Israel, Jordan leaders confer after ISIS murder of pilot
Netanyahu extended his condolences to King Abdullah II by telephone
Israel's Prime Minister Benjamin Netanyahu spoke Thursday by telephone to King Abdullah II, the premier's office said, apparently their first contact since Jordan announced its ambassador was returning to Tel Aviv.
“Prime Minister Netanyahu extended his condolences to the King and to the Jordanian people” over the murder of a Jordanian air force pilot by the Islamic State group, a statement said.
Netanyahu “noted the importance of the Jordanian ambassador's return to Israel and of the joint commitment to maintaining the status quo at the holy sites” in east Jerusalem, it said.
On Monday, Amman announced that its envoy would return to his post in Tel Aviv three months after being recalled over “violations” at Jerusalem's Al-Aqsa mosque.
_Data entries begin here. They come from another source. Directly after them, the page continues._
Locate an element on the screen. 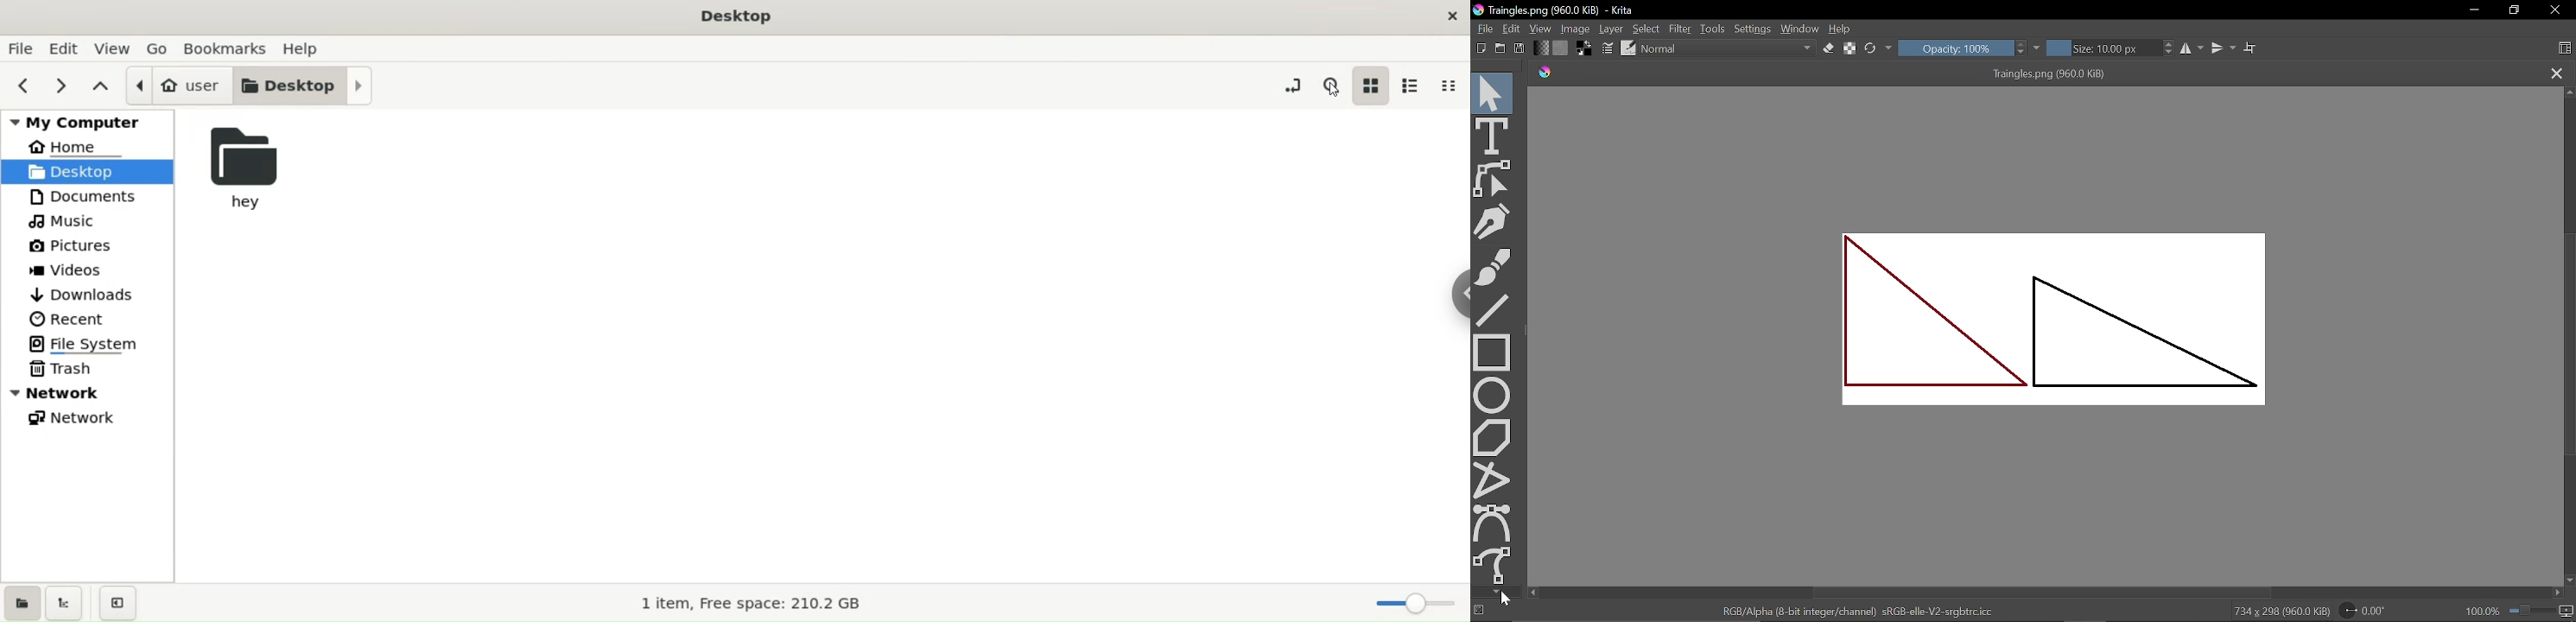  Image is located at coordinates (1577, 28).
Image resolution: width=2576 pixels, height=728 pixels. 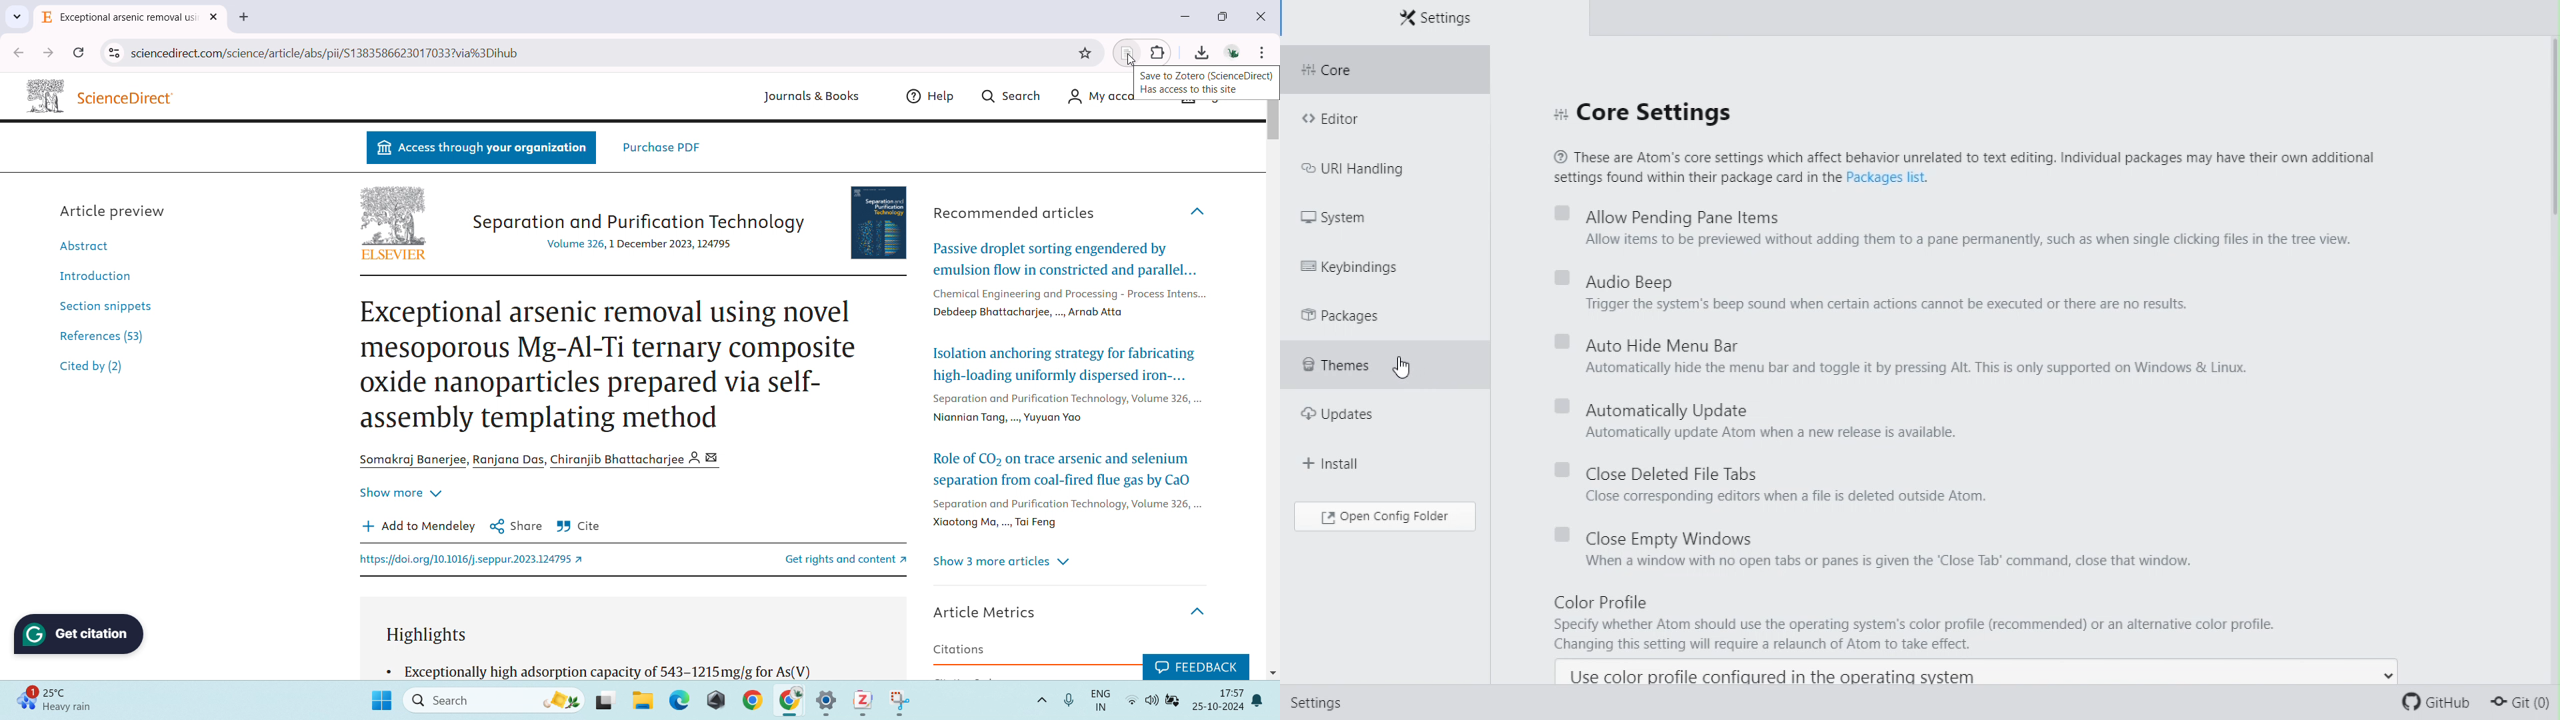 I want to click on Save to Zotero (ScienceDirect) Has access to this site, so click(x=1208, y=83).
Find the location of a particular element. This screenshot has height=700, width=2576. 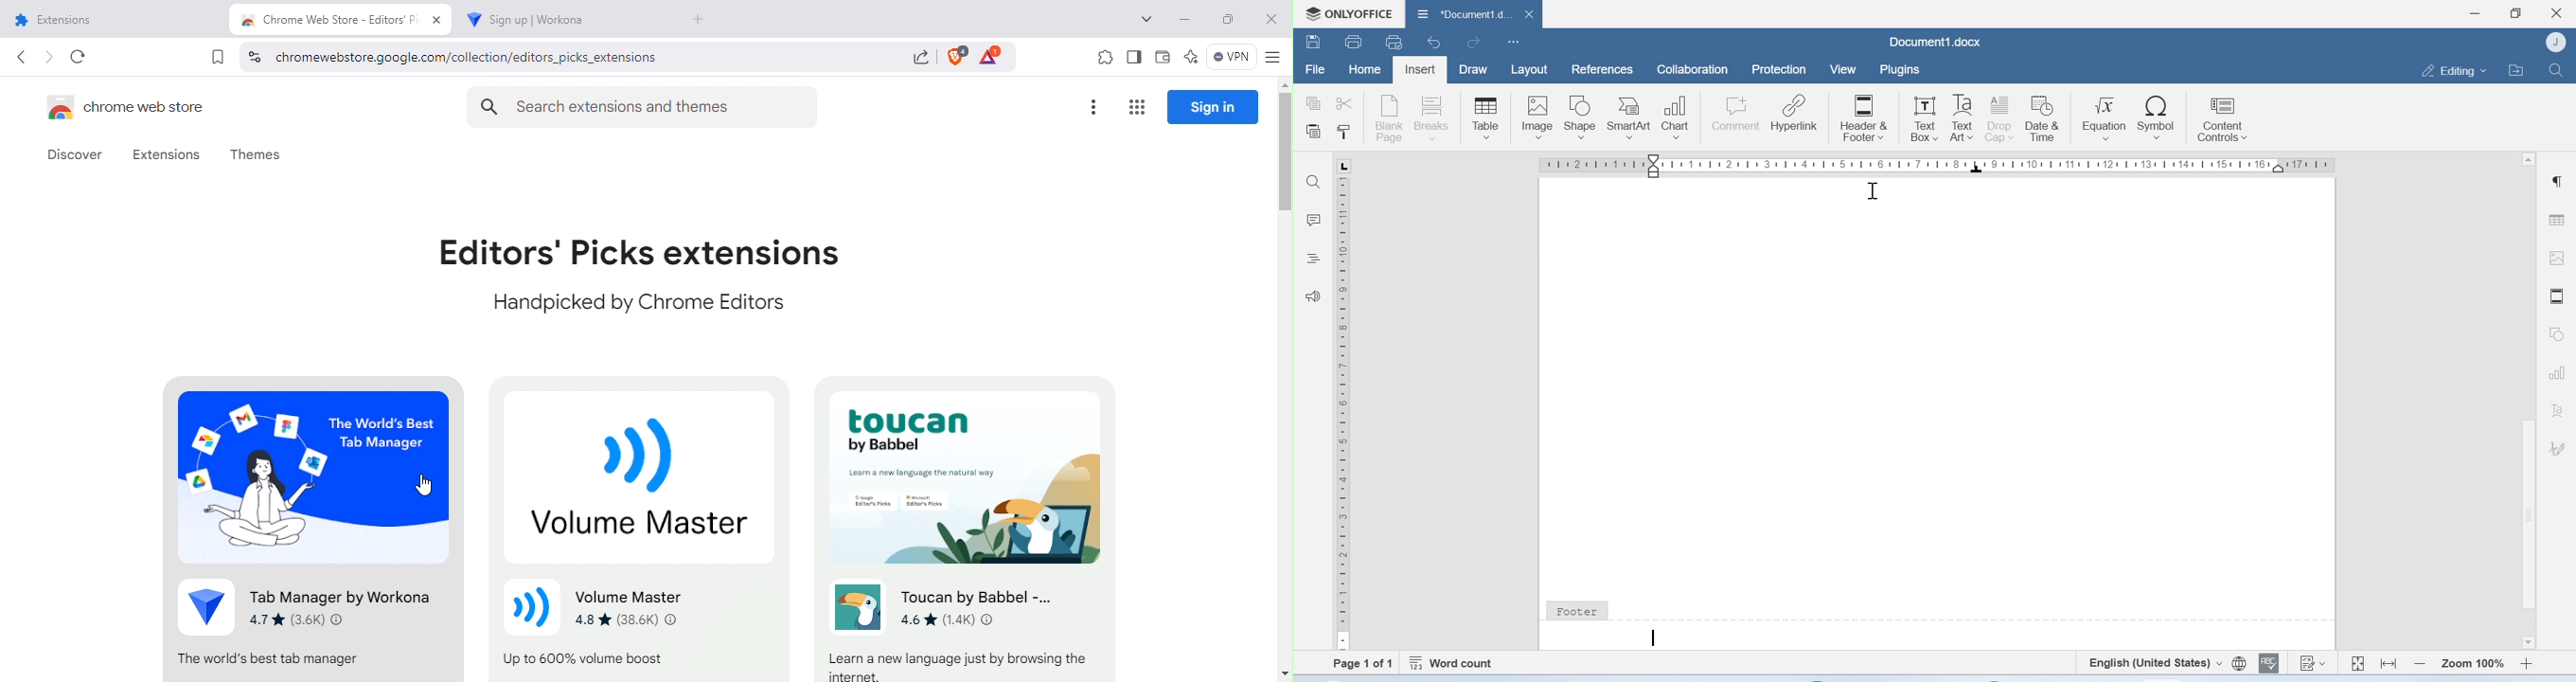

Draw is located at coordinates (1476, 69).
Jordan recalled Walid Obeidat on November 5 after police clashed with stone-throwing Palestinians inside the flashpoint Al-Aqsa compound, with Foreign Minister Nasser Judeh describing Israeli actions as “violations” and “way beyond the limits”.
Jordan said the decision to return Obeidat to Israel comes after the government “felt that the situation (at Al-Aqsa) is in the right direction”.
Obeidat's recall had put enormous pressure on already frosty ties between Israel and the only Arab country apart from Egypt to have signed a peace treaty with the Jewish state.
Tensions soared to new heights when in early November Israeli police entered several metres (yards) inside Al-Aqsa mosque during clashes triggered by a vow by Jewish far-right groups to visit the holy site.
The compound, holy to both Muslims and Jews, is one of the most sensitive spots in the Middle East.
Jordan, where almost half the population of seven million is of Palestinian origin, has historical custodianship over the flashpoint site and other Muslim holy sites in Jerusalem.